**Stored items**
════════════════════

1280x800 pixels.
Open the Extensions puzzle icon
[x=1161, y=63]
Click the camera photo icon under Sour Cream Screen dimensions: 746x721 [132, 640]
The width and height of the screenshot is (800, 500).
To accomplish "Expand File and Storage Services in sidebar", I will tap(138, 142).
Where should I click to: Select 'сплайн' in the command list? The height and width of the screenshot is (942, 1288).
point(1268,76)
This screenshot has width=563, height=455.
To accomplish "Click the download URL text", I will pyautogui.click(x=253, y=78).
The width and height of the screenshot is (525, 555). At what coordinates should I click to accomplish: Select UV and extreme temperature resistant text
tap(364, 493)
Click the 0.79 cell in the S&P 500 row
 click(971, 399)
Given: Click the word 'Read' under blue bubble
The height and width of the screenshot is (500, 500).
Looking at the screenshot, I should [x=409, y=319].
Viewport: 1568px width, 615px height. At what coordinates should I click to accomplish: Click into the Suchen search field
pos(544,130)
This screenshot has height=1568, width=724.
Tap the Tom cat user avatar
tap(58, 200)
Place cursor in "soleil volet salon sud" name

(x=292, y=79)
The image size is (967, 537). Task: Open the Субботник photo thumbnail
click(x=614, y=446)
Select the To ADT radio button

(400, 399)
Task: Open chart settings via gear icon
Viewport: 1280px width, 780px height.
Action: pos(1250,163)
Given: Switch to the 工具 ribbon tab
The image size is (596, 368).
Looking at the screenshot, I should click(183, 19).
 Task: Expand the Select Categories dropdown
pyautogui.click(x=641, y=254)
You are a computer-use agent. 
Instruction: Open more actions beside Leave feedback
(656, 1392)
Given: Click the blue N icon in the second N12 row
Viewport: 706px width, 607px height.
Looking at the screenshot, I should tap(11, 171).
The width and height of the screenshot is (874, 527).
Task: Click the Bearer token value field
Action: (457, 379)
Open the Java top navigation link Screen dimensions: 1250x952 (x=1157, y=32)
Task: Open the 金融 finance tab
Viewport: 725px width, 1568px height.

════════════════════

**What is expected**
Each line above where the word "This" occurs should be copied out.

**Written reply**
This screenshot has width=563, height=455.
This screenshot has height=1568, width=724.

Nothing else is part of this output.